Reproduce, word for word, the passage of the Brexit seminar notice from "I’ll show how" to "of all kinds.".

Text provided –
((

ESC Book Workshop. What Next: Britain After Brexit

ESC Book Workshop. What Next: Britain After Brexit

Wednesday, 2 November 2016 - 12:30pm
Venue: 
Seminar Room, ESC
Speaker(s): 
Anthony Barnett (co-founder of openDemocracy)
Chair: 
Kalypso Nicolaidis (St Antony’s College)
Series: 
ESC Lunchtime Seminar

Brexit was a wake up call - but a wake up to what? A nightmare of Farage proportions that drags Britain further into an Atlantic of fear and chronic isolation? Or a wake up to mend our broken democracy and heal a profoundly torn society? If you agree we want a society where ‘taking control’ means our being capable of shaping a future with the rest of the world, not one where we are ‘controlled’ by our past like a straight-jacket, then we need to understand, I mean really understand, why Brexit happened, what it means and how we build a future we want.

On the night of 23rd June the country signalled a democratic intent to stop being a member of the European Union. It did not stop being European – and Europe’s positive ambitions of cooperation, civility, progress and enlightened hope lives on. As Europeans we can still keep this flame alive. If this is what you want – then this is a book for you.

As both a passionate European and a long time campaigner for democracy and liberty, I analysed the referendum in openDemocracy, writing a weekly overview, Blimey, it could be Brexit! Now, I’m building on this to write a forensic explanation of why Brexit happened and a call to action: WHAT NEXT.

I’ll show how the forces that lay behind Brexit, each explosive in its own way, shook the world and have started something like a democratic civil war here in Britain. I’ll argue this creates an extraordinary if painful opportunity. The forces include: the English question of voice and identity; the intensely unequal nature of the neoliberal economy and its mantra that ‘there is no alternative’; a venal political class personified by Blair and Cameron; the cartel character of the EU itself; the strange absentee weakness of the left and the rise of new, mass movements of all kinds.

The immediate result is paradoxical and contradictory. Immigration was attacked but England itself is now like an asylum seeker on the world stage looking for partners. EU regulation was spurned but ‘Take Back Control’, the slogan of the Leave campaign, is a call for more government not less. A fundamental pillar of the unwritten constitution - that our legislators decide what is best – is shattered. Scotland and Northern Ireland voted overwhelmingly to stay in Europe and may separate from the English and Welsh.

The last months of 2016 are likely to be the phoney war before the real battle over Brexit begins. Can the people of these European islands regroup to create an honest democracy, environmentally balanced, economically fair, institutionally inventive and politically free?

))

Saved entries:
((

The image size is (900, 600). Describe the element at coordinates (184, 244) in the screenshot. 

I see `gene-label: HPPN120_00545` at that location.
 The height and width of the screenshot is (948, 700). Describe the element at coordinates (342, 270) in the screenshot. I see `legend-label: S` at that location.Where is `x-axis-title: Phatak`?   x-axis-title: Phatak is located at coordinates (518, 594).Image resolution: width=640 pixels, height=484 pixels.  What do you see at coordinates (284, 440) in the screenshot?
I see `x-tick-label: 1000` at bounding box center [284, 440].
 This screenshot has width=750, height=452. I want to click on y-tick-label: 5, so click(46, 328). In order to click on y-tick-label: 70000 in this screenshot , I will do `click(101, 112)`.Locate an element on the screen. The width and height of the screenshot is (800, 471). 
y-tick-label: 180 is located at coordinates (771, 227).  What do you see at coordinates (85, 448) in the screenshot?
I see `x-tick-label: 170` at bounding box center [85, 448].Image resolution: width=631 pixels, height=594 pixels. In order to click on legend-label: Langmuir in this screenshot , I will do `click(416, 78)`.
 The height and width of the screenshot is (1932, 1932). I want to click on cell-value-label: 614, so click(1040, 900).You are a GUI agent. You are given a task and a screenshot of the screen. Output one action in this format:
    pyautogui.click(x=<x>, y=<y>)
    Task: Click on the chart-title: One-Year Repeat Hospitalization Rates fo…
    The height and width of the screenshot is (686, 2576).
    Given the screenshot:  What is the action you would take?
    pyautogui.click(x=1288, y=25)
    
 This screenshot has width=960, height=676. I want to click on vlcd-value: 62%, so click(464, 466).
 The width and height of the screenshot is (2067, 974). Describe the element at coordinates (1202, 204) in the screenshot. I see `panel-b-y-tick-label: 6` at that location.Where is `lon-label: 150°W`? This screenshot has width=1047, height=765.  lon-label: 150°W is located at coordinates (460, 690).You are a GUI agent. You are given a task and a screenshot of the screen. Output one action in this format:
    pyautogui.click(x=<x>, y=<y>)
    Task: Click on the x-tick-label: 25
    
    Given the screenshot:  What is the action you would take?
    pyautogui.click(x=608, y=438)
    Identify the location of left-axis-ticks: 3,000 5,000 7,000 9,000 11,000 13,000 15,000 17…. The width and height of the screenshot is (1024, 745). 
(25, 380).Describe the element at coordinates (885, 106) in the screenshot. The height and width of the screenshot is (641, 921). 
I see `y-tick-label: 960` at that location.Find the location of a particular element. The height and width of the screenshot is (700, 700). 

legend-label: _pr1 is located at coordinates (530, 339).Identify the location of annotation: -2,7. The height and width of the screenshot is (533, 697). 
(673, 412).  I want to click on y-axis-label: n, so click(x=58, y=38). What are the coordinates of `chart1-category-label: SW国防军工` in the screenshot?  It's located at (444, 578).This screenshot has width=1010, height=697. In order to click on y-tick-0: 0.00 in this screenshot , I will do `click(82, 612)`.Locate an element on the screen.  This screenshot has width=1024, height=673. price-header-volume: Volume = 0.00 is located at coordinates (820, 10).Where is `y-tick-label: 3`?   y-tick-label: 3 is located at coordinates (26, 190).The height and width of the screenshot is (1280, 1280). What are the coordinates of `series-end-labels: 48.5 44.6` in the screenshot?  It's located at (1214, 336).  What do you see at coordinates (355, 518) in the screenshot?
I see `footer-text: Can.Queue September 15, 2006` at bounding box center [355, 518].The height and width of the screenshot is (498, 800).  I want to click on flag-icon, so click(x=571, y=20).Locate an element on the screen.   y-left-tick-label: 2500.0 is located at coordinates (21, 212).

))

Written response –
I’ll show how the forces that lay behind Brexit, each explosive in its own way, shook the world and have started something like a democratic civil war here in Britain. I’ll argue this creates an extraordinary if painful opportunity. The forces include: the English question of voice and identity; the intensely unequal nature of the neoliberal economy and its mantra that ‘there is no alternative’; a venal political class personified by Blair and Cameron; the cartel character of the EU itself; the strange absentee weakness of the left and the rise of new, mass movements of all kinds.